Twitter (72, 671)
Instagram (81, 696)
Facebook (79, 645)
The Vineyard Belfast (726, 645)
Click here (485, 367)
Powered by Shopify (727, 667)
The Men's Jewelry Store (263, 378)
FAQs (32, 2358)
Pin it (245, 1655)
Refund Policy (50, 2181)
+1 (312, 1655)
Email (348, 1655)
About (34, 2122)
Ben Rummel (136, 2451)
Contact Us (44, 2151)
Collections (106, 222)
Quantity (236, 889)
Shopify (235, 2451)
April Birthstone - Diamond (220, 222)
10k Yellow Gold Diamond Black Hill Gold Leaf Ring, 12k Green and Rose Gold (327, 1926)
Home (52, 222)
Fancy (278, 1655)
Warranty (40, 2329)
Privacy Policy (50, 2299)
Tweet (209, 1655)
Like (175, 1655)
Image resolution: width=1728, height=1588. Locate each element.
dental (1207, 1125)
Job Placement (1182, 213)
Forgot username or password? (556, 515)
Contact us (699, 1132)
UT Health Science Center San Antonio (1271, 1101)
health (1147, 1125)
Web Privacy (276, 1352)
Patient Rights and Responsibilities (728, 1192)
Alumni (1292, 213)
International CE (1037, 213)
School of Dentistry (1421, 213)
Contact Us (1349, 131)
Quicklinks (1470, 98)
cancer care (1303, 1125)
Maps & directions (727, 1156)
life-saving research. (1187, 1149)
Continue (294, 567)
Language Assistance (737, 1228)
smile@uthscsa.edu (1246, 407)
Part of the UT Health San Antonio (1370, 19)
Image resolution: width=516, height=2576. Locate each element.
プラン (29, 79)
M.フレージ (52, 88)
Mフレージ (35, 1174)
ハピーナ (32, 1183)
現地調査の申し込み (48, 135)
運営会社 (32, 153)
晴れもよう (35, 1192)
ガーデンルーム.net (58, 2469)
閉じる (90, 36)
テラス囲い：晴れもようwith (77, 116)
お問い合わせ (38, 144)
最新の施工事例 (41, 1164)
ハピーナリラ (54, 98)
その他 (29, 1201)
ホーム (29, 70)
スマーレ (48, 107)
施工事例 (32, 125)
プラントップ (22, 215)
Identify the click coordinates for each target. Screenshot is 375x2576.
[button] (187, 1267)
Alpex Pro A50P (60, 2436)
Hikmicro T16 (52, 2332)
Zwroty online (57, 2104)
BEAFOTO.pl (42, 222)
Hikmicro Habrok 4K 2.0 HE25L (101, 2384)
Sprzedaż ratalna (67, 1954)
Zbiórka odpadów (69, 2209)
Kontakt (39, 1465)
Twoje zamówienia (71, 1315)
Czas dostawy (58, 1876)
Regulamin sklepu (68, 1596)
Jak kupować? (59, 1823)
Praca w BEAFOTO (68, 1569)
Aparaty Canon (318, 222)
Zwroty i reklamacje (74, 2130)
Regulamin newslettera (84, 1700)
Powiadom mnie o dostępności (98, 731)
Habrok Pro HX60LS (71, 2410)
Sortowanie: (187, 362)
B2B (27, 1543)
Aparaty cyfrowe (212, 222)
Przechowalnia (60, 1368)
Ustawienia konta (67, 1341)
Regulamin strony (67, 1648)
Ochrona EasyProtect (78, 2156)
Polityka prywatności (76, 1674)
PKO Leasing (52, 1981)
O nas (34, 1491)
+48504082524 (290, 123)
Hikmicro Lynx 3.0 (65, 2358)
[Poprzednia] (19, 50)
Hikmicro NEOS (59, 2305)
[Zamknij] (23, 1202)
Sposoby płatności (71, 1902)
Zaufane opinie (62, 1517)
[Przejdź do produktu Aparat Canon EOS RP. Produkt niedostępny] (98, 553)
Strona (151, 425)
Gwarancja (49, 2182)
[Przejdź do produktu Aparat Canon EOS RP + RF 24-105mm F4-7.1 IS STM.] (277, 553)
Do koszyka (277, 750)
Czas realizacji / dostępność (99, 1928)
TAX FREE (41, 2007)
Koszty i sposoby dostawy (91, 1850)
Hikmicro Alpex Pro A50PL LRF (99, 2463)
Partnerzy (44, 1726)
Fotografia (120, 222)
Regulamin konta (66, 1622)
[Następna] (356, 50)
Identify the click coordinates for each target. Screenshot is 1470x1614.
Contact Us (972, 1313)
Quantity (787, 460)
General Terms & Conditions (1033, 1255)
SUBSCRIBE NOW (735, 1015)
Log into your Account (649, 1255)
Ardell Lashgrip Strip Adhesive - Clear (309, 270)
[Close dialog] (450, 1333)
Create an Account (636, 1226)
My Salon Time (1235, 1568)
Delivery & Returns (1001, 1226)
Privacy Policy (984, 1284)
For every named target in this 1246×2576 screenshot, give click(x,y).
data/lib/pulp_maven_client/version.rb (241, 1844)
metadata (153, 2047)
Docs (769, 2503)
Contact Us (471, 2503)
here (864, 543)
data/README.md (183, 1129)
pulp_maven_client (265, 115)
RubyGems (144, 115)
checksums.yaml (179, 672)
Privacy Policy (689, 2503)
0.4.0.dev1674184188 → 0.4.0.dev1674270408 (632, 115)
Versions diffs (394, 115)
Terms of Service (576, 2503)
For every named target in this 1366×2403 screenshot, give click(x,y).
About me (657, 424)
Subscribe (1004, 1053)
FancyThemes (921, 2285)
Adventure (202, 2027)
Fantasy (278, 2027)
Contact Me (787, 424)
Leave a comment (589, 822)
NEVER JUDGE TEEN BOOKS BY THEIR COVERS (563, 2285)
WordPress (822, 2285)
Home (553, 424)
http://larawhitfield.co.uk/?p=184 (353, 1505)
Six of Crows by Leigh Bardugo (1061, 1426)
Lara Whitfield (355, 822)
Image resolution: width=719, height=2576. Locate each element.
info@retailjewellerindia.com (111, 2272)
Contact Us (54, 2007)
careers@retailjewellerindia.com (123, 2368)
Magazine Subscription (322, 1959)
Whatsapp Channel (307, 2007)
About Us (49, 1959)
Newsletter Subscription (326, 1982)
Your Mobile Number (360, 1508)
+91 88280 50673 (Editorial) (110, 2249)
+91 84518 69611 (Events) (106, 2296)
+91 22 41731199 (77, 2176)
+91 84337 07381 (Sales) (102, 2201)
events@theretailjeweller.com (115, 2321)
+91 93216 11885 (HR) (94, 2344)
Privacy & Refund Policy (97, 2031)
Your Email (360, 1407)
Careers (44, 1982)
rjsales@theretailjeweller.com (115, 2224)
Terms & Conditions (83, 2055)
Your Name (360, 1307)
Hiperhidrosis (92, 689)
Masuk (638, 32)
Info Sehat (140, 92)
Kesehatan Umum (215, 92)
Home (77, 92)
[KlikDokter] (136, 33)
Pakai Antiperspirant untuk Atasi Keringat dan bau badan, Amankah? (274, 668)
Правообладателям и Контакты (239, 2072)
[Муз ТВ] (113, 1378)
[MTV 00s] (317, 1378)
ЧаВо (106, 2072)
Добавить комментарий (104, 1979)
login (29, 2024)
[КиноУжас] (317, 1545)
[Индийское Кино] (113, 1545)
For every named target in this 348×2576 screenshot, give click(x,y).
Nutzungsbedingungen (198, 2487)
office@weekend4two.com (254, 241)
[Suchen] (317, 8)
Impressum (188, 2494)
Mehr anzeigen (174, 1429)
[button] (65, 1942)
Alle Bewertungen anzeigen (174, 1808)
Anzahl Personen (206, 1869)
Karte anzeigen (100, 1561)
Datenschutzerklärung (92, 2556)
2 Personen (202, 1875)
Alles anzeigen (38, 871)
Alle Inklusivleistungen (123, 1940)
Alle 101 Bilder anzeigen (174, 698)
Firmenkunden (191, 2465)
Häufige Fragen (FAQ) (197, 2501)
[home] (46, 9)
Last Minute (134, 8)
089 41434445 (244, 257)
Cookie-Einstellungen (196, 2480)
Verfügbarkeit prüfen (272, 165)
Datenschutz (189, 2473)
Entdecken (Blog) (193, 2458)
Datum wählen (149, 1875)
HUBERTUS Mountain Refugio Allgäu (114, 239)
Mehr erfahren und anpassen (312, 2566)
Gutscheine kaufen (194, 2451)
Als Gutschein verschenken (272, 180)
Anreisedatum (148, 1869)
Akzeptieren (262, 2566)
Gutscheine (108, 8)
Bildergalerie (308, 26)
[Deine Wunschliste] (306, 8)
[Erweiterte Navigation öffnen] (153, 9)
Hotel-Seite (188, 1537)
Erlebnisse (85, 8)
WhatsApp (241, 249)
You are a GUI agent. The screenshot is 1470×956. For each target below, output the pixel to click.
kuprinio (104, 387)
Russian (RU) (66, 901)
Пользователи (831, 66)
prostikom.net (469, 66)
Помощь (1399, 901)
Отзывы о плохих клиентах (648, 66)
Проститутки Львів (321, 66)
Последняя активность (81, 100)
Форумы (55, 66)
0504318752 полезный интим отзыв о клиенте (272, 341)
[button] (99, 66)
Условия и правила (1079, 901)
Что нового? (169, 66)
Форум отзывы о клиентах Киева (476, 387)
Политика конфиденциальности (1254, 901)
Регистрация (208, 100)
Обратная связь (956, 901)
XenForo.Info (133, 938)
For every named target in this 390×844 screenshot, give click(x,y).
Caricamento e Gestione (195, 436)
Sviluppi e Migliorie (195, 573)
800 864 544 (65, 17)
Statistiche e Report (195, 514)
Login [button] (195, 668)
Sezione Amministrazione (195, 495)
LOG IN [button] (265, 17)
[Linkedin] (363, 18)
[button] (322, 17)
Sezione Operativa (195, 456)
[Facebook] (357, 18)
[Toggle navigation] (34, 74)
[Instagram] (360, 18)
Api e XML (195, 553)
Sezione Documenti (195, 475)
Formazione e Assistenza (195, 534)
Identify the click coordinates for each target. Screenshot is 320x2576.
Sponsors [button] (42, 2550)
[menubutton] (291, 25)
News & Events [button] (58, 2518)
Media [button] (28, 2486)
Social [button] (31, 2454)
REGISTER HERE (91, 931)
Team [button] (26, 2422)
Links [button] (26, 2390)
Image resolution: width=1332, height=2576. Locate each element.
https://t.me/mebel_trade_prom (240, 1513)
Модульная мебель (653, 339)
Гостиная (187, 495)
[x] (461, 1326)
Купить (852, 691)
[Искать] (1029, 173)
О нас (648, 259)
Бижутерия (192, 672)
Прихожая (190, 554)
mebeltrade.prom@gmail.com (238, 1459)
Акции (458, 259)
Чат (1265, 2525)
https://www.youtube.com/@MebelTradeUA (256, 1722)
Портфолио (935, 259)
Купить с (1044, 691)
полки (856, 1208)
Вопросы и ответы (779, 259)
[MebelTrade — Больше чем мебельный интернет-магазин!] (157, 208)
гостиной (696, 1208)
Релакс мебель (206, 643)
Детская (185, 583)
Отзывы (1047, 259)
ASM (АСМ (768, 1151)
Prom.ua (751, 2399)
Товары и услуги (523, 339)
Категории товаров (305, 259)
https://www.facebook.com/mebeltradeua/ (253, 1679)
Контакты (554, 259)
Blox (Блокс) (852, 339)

※

◆ PROBLEM
From the entries above, give again exactly the lines running from the line with "(HR) (94, 2344)" to the line with "Home (77, 92)"; include both of those lines.

◆ RESULT OF THIS TASK
+91 93216 11885 (HR) (94, 2344)
Privacy & Refund Policy (97, 2031)
Your Email (360, 1407)
Careers (44, 1982)
rjsales@theretailjeweller.com (115, 2224)
Terms & Conditions (83, 2055)
Your Name (360, 1307)
Hiperhidrosis (92, 689)
Masuk (638, 32)
Info Sehat (140, 92)
Kesehatan Umum (215, 92)
Home (77, 92)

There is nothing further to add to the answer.